[Records supplied Boundary: Start]

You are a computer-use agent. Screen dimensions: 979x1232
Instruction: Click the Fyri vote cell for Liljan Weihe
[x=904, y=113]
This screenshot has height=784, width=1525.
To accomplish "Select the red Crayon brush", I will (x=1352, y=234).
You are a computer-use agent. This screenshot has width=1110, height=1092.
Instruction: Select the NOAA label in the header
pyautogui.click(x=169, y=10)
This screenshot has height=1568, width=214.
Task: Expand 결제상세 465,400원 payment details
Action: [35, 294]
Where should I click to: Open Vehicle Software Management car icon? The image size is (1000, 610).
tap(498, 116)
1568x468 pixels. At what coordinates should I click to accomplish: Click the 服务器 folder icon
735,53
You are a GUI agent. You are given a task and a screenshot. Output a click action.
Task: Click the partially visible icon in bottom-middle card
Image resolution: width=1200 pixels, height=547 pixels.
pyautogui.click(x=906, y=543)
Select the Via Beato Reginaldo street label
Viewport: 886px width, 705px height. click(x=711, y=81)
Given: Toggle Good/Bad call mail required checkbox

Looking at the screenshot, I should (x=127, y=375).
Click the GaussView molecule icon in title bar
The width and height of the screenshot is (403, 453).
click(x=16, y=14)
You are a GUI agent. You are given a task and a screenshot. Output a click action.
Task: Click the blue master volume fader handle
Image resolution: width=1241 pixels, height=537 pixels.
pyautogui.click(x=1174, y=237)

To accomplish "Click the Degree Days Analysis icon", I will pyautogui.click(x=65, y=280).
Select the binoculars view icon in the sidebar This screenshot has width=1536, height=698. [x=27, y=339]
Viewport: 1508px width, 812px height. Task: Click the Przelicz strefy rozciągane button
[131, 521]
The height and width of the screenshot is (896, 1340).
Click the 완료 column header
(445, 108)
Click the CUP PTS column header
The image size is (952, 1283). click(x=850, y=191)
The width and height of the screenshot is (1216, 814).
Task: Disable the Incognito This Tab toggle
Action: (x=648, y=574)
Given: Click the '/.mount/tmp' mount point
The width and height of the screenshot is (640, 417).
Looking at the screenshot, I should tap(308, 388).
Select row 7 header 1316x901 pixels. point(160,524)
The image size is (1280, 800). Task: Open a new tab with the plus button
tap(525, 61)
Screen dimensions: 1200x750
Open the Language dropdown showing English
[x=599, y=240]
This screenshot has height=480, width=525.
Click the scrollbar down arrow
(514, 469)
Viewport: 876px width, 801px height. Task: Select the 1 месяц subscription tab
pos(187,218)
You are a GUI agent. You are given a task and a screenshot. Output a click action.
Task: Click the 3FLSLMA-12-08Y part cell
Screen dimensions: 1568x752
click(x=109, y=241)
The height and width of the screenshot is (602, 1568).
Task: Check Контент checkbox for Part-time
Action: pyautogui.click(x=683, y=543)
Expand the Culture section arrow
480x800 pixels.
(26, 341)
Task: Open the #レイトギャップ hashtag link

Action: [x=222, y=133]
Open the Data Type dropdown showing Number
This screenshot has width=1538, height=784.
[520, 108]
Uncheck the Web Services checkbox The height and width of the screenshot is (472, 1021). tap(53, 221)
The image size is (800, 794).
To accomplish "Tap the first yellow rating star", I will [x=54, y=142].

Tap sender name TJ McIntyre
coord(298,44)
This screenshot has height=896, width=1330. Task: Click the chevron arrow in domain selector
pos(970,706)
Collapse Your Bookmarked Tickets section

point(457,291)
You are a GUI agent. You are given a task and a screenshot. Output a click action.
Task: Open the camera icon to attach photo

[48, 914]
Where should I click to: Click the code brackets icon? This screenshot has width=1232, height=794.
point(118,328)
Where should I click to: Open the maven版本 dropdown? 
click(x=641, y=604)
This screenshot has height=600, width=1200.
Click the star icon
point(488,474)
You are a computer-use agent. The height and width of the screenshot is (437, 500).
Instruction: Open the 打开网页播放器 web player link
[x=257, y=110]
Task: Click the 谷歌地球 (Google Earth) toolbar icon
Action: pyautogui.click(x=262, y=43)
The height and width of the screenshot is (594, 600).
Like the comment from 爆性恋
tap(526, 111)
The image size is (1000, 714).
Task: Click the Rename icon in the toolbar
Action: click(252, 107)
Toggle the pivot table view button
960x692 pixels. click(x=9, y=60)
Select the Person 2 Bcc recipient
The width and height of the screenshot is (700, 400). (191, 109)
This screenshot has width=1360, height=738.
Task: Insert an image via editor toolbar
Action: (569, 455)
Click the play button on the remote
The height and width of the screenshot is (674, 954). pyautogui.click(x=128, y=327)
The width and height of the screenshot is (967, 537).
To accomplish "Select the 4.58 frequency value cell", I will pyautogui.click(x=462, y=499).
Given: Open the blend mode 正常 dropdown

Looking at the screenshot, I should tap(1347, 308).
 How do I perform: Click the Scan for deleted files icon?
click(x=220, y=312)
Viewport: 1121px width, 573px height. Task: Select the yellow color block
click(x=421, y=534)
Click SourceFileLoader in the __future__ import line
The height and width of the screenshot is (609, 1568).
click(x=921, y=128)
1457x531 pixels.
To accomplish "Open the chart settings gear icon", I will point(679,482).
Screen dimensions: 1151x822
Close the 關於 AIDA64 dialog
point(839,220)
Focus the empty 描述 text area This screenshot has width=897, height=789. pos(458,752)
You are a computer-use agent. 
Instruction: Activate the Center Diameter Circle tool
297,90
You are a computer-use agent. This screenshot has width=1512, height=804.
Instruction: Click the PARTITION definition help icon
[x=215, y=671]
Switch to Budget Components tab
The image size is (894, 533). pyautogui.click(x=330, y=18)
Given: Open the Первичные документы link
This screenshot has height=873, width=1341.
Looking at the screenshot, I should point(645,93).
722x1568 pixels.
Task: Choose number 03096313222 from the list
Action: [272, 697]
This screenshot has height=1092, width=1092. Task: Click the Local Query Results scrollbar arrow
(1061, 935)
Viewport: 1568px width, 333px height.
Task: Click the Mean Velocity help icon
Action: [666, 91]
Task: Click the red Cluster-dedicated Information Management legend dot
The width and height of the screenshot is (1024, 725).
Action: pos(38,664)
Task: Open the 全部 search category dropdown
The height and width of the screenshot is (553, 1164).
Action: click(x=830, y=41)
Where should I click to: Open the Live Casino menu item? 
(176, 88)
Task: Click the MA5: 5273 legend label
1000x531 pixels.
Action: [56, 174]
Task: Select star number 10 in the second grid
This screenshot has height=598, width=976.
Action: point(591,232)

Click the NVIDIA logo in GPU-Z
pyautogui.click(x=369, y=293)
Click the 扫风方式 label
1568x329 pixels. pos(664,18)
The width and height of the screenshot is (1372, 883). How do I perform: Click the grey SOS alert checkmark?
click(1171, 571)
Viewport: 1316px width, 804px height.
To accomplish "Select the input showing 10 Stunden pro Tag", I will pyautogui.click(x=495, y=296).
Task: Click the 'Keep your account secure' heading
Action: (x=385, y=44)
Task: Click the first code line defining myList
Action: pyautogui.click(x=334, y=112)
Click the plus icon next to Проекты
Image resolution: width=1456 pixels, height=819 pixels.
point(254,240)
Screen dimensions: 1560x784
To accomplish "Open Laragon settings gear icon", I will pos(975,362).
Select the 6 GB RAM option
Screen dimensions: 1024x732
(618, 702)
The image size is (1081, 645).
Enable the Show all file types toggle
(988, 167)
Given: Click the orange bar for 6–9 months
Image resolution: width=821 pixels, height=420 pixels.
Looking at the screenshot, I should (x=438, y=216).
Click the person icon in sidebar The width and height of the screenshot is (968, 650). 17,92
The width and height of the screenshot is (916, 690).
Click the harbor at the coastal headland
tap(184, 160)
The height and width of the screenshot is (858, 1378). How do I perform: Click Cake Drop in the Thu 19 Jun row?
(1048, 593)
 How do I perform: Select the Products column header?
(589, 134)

[Records supplied Boundary: End]

Your task – Take the entries above and return all of them exactly.

Exercise output –
You are a computer-use agent. Screen dimensions: 979x1232
Instruction: Click the Fyri vote cell for Liljan Weihe
[x=904, y=113]
This screenshot has height=784, width=1525.
To accomplish "Select the red Crayon brush", I will (x=1352, y=234).
You are a computer-use agent. This screenshot has width=1110, height=1092.
Instruction: Select the NOAA label in the header
pyautogui.click(x=169, y=10)
This screenshot has height=1568, width=214.
Task: Expand 결제상세 465,400원 payment details
Action: [35, 294]
Where should I click to: Open Vehicle Software Management car icon? The image size is (1000, 610).
tap(498, 116)
1568x468 pixels. At what coordinates should I click to accomplish: Click the 服务器 folder icon
735,53
You are a GUI agent. You are given a task and a screenshot. Output a click action.
Task: Click the partially visible icon in bottom-middle card
Image resolution: width=1200 pixels, height=547 pixels.
pyautogui.click(x=906, y=543)
Select the Via Beato Reginaldo street label
Viewport: 886px width, 705px height. click(x=711, y=81)
Given: Toggle Good/Bad call mail required checkbox

Looking at the screenshot, I should (x=127, y=375).
Click the GaussView molecule icon in title bar
The width and height of the screenshot is (403, 453).
click(x=16, y=14)
You are a GUI agent. You are given a task and a screenshot. Output a click action.
Task: Click the blue master volume fader handle
Image resolution: width=1241 pixels, height=537 pixels.
pyautogui.click(x=1174, y=237)

To accomplish "Click the Degree Days Analysis icon", I will pyautogui.click(x=65, y=280).
Select the binoculars view icon in the sidebar This screenshot has width=1536, height=698. [x=27, y=339]
Viewport: 1508px width, 812px height. Task: Click the Przelicz strefy rozciągane button
[131, 521]
The height and width of the screenshot is (896, 1340).
Click the 완료 column header
(445, 108)
Click the CUP PTS column header
The image size is (952, 1283). click(x=850, y=191)
The width and height of the screenshot is (1216, 814).
Task: Disable the Incognito This Tab toggle
Action: (x=648, y=574)
Given: Click the '/.mount/tmp' mount point
The width and height of the screenshot is (640, 417).
Looking at the screenshot, I should tap(308, 388).
Select row 7 header 1316x901 pixels. point(160,524)
The image size is (1280, 800). Task: Open a new tab with the plus button
tap(525, 61)
Screen dimensions: 1200x750
Open the Language dropdown showing English
[x=599, y=240]
This screenshot has height=480, width=525.
Click the scrollbar down arrow
(514, 469)
Viewport: 876px width, 801px height. Task: Select the 1 месяц subscription tab
pos(187,218)
You are a GUI agent. You are given a task and a screenshot. Output a click action.
Task: Click the 3FLSLMA-12-08Y part cell
Screen dimensions: 1568x752
click(x=109, y=241)
The height and width of the screenshot is (602, 1568).
Task: Check Контент checkbox for Part-time
Action: pyautogui.click(x=683, y=543)
Expand the Culture section arrow
480x800 pixels.
(26, 341)
Task: Open the #レイトギャップ hashtag link

Action: [x=222, y=133]
Open the Data Type dropdown showing Number
This screenshot has width=1538, height=784.
[520, 108]
Uncheck the Web Services checkbox The height and width of the screenshot is (472, 1021). tap(53, 221)
The image size is (800, 794).
To accomplish "Tap the first yellow rating star", I will [x=54, y=142].

Tap sender name TJ McIntyre
coord(298,44)
This screenshot has height=896, width=1330. Task: Click the chevron arrow in domain selector
pos(970,706)
Collapse Your Bookmarked Tickets section

point(457,291)
You are a GUI agent. You are given a task and a screenshot. Output a click action.
Task: Open the camera icon to attach photo

[48, 914]
Where should I click to: Click the code brackets icon? This screenshot has width=1232, height=794.
point(118,328)
Where should I click to: Open the maven版本 dropdown? 
click(x=641, y=604)
This screenshot has height=600, width=1200.
Click the star icon
point(488,474)
You are a computer-use agent. The height and width of the screenshot is (437, 500).
Instruction: Open the 打开网页播放器 web player link
[x=257, y=110]
Task: Click the 谷歌地球 (Google Earth) toolbar icon
Action: pyautogui.click(x=262, y=43)
The height and width of the screenshot is (594, 600).
Like the comment from 爆性恋
tap(526, 111)
The image size is (1000, 714).
Task: Click the Rename icon in the toolbar
Action: click(252, 107)
Toggle the pivot table view button
960x692 pixels. click(x=9, y=60)
Select the Person 2 Bcc recipient
The width and height of the screenshot is (700, 400). (191, 109)
This screenshot has width=1360, height=738.
Task: Insert an image via editor toolbar
Action: (569, 455)
Click the play button on the remote
The height and width of the screenshot is (674, 954). pyautogui.click(x=128, y=327)
The width and height of the screenshot is (967, 537).
To accomplish "Select the 4.58 frequency value cell", I will pyautogui.click(x=462, y=499).
Given: Open the blend mode 正常 dropdown

Looking at the screenshot, I should tap(1347, 308).
 How do I perform: Click the Scan for deleted files icon?
click(x=220, y=312)
Viewport: 1121px width, 573px height. Task: Select the yellow color block
click(x=421, y=534)
Click SourceFileLoader in the __future__ import line
The height and width of the screenshot is (609, 1568).
click(x=921, y=128)
1457x531 pixels.
To accomplish "Open the chart settings gear icon", I will point(679,482).
Screen dimensions: 1151x822
Close the 關於 AIDA64 dialog
point(839,220)
Focus the empty 描述 text area This screenshot has width=897, height=789. pos(458,752)
You are a computer-use agent. 
Instruction: Activate the Center Diameter Circle tool
297,90
You are a computer-use agent. This screenshot has width=1512, height=804.
Instruction: Click the PARTITION definition help icon
[x=215, y=671]
Switch to Budget Components tab
The image size is (894, 533). pyautogui.click(x=330, y=18)
Given: Open the Первичные документы link
This screenshot has height=873, width=1341.
Looking at the screenshot, I should point(645,93).
722x1568 pixels.
Task: Choose number 03096313222 from the list
Action: [272, 697]
This screenshot has height=1092, width=1092. Task: Click the Local Query Results scrollbar arrow
(1061, 935)
Viewport: 1568px width, 333px height.
Task: Click the Mean Velocity help icon
Action: [666, 91]
Task: Click the red Cluster-dedicated Information Management legend dot
The width and height of the screenshot is (1024, 725).
Action: pos(38,664)
Task: Open the 全部 search category dropdown
The height and width of the screenshot is (553, 1164).
Action: click(x=830, y=41)
Where should I click to: Open the Live Casino menu item? 
(176, 88)
Task: Click the MA5: 5273 legend label
1000x531 pixels.
Action: [56, 174]
Task: Select star number 10 in the second grid
This screenshot has height=598, width=976.
Action: point(591,232)

Click the NVIDIA logo in GPU-Z
pyautogui.click(x=369, y=293)
Click the 扫风方式 label
1568x329 pixels. pos(664,18)
The width and height of the screenshot is (1372, 883). How do I perform: Click the grey SOS alert checkmark?
click(1171, 571)
Viewport: 1316px width, 804px height.
To accomplish "Select the input showing 10 Stunden pro Tag", I will pyautogui.click(x=495, y=296).
Task: Click the 'Keep your account secure' heading
Action: (x=385, y=44)
Task: Click the first code line defining myList
Action: pyautogui.click(x=334, y=112)
Click the plus icon next to Проекты
Image resolution: width=1456 pixels, height=819 pixels.
point(254,240)
Screen dimensions: 1560x784
To accomplish "Open Laragon settings gear icon", I will pos(975,362).
Select the 6 GB RAM option
Screen dimensions: 1024x732
(618, 702)
The image size is (1081, 645).
Enable the Show all file types toggle
(988, 167)
Given: Click the orange bar for 6–9 months
Image resolution: width=821 pixels, height=420 pixels.
Looking at the screenshot, I should (x=438, y=216).
Click the person icon in sidebar The width and height of the screenshot is (968, 650). 17,92
The width and height of the screenshot is (916, 690).
Click the harbor at the coastal headland
tap(184, 160)
The height and width of the screenshot is (858, 1378). How do I perform: Click Cake Drop in the Thu 19 Jun row?
(1048, 593)
 How do I perform: Select the Products column header?
(589, 134)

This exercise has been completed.